[Information given Boundary: Start]
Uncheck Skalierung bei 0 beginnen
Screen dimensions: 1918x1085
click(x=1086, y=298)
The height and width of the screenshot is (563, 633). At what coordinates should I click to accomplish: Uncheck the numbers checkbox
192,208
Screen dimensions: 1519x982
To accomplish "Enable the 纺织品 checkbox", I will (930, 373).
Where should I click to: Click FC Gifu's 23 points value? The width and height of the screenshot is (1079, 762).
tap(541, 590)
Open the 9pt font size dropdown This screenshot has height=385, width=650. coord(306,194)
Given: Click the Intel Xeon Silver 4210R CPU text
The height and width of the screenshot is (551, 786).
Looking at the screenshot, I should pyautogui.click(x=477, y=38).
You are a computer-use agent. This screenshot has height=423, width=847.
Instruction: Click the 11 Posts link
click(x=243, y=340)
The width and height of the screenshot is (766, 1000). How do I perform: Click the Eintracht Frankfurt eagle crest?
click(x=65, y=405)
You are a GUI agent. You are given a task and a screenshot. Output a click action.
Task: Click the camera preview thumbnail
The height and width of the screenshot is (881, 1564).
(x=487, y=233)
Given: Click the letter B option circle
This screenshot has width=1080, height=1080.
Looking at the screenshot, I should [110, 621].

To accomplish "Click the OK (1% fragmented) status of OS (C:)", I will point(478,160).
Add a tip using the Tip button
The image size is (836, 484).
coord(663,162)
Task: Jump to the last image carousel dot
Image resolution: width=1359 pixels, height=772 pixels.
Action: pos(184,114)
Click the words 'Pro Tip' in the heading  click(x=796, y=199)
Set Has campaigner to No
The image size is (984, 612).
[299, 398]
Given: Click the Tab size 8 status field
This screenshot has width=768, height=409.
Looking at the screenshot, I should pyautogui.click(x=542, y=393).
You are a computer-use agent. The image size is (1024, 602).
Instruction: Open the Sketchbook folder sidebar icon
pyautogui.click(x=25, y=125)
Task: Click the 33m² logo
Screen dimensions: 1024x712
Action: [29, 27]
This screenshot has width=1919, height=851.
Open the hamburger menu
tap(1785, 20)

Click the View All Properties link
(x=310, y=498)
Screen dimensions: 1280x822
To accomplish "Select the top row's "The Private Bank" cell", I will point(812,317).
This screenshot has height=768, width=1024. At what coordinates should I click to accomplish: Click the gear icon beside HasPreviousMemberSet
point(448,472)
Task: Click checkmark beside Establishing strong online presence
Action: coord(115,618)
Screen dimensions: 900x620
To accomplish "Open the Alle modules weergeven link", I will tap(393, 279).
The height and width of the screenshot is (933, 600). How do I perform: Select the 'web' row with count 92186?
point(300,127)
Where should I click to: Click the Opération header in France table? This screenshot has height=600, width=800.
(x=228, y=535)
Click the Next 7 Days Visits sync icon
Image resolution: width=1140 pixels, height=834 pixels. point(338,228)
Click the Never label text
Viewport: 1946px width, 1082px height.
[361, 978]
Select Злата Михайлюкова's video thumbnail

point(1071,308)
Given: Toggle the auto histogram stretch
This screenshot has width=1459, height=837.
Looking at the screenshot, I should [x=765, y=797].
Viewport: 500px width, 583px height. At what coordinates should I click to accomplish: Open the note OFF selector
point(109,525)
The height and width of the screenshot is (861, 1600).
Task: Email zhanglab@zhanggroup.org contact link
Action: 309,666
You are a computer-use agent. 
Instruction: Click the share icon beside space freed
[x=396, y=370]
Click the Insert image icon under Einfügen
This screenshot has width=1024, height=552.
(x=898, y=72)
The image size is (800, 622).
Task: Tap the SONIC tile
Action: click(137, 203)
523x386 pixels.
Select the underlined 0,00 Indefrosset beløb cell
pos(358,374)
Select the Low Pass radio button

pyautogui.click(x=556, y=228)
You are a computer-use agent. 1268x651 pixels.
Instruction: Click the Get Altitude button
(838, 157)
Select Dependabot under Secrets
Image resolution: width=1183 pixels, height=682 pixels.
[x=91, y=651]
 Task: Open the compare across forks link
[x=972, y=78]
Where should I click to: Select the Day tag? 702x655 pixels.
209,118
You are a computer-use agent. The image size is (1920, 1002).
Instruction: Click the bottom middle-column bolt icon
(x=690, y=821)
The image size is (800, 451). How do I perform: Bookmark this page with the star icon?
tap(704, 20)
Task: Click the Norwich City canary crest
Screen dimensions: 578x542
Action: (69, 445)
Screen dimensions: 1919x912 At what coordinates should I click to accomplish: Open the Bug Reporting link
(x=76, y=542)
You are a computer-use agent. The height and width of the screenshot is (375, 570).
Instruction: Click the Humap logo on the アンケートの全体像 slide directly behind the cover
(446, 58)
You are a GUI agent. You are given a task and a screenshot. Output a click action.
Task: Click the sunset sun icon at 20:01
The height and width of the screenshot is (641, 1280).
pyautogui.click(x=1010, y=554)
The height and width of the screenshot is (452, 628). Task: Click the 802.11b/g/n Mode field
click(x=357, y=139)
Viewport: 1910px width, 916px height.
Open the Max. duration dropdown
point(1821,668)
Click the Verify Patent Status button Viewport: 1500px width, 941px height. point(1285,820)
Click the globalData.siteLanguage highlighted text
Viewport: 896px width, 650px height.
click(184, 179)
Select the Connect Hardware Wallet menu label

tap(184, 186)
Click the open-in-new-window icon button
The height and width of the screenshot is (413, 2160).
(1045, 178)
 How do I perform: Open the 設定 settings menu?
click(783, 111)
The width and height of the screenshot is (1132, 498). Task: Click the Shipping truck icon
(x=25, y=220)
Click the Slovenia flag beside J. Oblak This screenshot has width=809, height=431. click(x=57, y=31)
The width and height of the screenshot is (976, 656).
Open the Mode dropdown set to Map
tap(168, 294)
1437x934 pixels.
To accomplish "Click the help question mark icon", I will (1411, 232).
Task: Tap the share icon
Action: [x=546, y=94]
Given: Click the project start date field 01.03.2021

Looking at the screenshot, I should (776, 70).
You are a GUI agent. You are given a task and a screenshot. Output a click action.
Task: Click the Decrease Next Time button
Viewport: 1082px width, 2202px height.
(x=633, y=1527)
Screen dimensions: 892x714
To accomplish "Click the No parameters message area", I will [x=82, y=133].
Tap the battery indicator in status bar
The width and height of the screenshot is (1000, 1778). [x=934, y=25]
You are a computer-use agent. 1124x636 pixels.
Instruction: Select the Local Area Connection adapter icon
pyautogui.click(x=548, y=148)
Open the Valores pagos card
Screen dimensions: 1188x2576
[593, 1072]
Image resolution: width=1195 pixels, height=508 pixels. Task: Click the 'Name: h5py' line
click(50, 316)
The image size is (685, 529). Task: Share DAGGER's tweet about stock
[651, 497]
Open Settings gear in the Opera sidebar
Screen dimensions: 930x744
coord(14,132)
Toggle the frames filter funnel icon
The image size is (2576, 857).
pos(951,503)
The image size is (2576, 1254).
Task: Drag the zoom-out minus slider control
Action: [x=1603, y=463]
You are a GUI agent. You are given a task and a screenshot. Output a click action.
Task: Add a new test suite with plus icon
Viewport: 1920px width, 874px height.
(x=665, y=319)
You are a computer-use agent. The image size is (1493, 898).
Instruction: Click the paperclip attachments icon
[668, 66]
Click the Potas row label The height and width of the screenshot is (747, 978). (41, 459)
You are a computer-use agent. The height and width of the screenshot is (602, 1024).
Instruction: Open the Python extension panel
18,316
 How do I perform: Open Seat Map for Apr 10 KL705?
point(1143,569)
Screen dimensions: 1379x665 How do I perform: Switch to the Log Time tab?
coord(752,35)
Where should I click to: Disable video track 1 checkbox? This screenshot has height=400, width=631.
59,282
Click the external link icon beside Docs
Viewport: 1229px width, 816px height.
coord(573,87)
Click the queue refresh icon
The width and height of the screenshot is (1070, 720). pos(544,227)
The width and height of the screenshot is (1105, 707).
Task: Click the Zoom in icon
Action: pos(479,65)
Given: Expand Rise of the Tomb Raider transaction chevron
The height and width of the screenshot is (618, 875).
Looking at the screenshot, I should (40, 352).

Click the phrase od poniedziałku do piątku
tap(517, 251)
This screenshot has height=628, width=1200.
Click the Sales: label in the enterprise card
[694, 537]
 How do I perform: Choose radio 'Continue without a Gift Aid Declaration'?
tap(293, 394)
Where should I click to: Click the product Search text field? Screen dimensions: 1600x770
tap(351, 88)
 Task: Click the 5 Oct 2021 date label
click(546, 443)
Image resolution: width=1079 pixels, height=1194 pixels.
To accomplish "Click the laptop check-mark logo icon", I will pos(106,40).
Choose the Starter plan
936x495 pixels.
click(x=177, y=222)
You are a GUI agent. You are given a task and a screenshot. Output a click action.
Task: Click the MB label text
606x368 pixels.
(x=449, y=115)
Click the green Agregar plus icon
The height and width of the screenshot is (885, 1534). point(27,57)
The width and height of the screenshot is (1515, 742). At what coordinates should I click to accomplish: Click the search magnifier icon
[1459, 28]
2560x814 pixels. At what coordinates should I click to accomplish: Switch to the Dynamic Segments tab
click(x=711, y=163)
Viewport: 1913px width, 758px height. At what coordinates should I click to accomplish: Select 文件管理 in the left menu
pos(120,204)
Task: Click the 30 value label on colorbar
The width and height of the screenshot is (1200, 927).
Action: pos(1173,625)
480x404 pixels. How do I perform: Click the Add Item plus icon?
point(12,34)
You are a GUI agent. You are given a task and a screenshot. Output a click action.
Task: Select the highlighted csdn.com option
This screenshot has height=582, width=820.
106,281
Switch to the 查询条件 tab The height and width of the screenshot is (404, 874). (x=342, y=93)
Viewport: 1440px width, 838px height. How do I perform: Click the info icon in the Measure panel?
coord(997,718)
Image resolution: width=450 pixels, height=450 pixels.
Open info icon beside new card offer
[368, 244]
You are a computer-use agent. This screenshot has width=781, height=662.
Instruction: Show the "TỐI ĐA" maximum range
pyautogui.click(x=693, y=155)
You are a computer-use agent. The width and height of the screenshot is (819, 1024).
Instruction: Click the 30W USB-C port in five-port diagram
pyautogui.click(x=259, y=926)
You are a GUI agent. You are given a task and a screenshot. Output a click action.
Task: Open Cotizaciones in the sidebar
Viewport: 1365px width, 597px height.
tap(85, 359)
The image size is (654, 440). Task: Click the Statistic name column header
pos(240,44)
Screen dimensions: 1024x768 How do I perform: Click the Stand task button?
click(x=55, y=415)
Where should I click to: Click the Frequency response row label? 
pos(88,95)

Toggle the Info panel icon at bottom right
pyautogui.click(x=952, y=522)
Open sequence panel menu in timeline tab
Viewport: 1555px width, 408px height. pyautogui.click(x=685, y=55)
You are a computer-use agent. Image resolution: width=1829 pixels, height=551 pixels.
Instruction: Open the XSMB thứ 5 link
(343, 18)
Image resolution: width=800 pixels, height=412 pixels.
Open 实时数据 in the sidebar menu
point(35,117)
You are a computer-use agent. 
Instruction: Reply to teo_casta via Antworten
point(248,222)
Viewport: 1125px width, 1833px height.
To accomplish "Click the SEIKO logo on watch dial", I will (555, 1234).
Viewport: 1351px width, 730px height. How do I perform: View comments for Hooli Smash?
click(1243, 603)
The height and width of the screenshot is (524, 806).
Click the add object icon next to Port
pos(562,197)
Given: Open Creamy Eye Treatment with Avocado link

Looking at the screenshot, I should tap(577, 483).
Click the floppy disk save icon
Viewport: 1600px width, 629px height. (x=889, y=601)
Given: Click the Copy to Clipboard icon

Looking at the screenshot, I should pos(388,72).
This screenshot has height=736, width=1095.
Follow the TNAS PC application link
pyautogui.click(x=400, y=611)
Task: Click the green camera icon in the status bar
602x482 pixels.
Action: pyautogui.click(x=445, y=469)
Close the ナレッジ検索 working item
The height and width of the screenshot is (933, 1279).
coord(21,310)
[Information given Boundary: End]
◆ About this task
Write out exactly the lines that fall from the line with "Open the 9pt" to the line with "Click the words" in the records above, keeping both ends.

◆ Result for this exercise
Open the 9pt font size dropdown This screenshot has height=385, width=650. coord(306,194)
Given: Click the Intel Xeon Silver 4210R CPU text
The height and width of the screenshot is (551, 786).
Looking at the screenshot, I should pyautogui.click(x=477, y=38).
You are a computer-use agent. This screenshot has height=423, width=847.
Instruction: Click the 11 Posts link
click(x=243, y=340)
The width and height of the screenshot is (766, 1000). How do I perform: Click the Eintracht Frankfurt eagle crest?
click(x=65, y=405)
You are a GUI agent. You are given a task and a screenshot. Output a click action.
Task: Click the camera preview thumbnail
The height and width of the screenshot is (881, 1564).
(x=487, y=233)
Given: Click the letter B option circle
This screenshot has width=1080, height=1080.
Looking at the screenshot, I should [110, 621].

To accomplish "Click the OK (1% fragmented) status of OS (C:)", I will point(478,160).
Add a tip using the Tip button
The image size is (836, 484).
coord(663,162)
Task: Jump to the last image carousel dot
Image resolution: width=1359 pixels, height=772 pixels.
Action: pos(184,114)
Click the words 'Pro Tip' in the heading  click(x=796, y=199)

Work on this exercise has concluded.